**Aim of the exercise:**
Among the lines of the records, please find those that contain the word "Tools" and copy them.

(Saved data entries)
##########

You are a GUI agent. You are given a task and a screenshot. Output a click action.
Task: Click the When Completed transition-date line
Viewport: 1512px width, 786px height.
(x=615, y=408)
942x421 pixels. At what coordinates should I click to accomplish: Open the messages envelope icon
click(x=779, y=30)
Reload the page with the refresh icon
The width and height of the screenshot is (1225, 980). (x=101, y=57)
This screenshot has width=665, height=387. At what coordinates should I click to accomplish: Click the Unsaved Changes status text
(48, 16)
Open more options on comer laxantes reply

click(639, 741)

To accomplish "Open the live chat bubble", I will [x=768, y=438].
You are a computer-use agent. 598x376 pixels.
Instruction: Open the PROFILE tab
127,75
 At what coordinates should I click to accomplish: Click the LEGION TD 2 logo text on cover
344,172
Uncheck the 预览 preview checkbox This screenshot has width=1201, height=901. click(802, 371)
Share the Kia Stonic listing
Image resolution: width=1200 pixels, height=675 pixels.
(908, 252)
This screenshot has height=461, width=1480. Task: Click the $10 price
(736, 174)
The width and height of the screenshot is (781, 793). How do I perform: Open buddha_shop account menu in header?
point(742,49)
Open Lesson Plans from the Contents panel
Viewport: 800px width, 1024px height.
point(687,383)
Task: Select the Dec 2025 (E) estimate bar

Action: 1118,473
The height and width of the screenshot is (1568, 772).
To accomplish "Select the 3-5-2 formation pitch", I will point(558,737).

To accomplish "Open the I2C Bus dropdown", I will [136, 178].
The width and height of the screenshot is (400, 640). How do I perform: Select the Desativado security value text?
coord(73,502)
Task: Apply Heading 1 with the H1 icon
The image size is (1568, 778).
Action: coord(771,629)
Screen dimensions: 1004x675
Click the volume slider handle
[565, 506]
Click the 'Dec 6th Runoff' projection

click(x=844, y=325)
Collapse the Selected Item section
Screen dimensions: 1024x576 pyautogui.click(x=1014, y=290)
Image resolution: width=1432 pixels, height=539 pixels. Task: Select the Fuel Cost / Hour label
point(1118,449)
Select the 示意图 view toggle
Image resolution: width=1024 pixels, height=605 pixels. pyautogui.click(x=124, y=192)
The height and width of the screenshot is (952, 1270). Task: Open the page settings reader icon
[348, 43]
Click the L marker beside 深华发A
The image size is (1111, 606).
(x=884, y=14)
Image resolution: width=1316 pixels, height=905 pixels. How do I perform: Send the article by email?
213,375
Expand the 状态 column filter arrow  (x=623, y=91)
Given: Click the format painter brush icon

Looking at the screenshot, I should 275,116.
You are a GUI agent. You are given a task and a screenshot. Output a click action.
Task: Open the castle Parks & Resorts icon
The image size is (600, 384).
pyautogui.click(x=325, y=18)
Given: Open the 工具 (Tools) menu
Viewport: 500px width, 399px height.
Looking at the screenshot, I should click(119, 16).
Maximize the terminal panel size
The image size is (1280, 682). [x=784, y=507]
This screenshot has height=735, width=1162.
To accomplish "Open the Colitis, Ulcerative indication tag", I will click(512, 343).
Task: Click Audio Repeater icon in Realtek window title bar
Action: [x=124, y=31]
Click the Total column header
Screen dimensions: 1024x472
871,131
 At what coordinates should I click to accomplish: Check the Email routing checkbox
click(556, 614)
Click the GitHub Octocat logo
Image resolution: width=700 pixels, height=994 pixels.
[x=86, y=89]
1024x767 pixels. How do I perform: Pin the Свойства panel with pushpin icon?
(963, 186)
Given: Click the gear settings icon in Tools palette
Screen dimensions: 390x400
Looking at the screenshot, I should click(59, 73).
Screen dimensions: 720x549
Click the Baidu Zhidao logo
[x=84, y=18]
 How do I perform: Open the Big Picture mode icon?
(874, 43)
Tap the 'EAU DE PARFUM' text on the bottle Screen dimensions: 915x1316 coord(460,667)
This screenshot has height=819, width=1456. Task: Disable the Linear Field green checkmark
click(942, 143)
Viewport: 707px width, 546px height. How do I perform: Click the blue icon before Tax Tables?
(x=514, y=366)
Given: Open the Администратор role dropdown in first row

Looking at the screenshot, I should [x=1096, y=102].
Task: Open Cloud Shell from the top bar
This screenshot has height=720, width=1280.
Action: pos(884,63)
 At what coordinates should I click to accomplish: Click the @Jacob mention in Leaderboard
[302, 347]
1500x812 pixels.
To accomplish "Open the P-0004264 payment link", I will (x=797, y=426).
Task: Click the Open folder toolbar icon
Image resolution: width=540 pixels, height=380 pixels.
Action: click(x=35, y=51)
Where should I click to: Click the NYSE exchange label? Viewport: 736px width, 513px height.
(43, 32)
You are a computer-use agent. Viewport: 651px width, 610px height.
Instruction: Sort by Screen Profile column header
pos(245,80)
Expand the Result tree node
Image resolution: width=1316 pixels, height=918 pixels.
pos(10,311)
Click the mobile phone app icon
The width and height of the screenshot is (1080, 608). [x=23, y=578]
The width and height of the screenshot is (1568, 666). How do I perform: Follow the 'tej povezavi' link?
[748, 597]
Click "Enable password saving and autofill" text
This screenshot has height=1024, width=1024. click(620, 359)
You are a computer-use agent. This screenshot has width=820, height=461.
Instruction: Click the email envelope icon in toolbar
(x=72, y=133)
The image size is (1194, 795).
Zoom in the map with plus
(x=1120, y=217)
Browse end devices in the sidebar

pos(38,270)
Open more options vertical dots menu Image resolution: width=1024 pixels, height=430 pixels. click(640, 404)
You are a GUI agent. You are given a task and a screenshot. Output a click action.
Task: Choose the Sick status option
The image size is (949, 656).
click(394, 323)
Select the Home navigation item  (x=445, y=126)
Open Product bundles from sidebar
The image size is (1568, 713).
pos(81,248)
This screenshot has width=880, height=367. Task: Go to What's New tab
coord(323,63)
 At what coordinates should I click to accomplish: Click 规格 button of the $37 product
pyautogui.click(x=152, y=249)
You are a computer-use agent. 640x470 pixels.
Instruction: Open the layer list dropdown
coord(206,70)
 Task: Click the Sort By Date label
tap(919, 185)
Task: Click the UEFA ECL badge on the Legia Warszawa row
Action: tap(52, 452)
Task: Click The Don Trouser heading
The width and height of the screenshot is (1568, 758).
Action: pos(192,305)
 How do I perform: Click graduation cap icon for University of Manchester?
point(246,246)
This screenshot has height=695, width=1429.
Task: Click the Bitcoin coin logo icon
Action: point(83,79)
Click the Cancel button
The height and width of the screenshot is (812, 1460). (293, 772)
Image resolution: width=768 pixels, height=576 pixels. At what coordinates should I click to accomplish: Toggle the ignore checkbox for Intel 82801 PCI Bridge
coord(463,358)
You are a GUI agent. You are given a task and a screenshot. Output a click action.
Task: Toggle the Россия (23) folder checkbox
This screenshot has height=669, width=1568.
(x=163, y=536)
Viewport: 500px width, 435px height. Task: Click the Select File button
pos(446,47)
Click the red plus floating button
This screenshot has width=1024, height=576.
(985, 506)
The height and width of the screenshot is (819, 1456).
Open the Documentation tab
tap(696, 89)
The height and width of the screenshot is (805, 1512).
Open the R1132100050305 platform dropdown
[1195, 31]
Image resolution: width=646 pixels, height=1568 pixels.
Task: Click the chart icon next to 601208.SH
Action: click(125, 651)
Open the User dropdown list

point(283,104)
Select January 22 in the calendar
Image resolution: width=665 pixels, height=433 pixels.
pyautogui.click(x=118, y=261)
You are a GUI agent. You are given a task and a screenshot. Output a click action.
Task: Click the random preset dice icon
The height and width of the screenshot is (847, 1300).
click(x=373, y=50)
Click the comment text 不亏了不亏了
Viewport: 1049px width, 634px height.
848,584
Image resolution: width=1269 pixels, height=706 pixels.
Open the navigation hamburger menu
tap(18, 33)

##########

**Solved exercise:**
Given: Open the 工具 (Tools) menu
Given: Click the gear settings icon in Tools palette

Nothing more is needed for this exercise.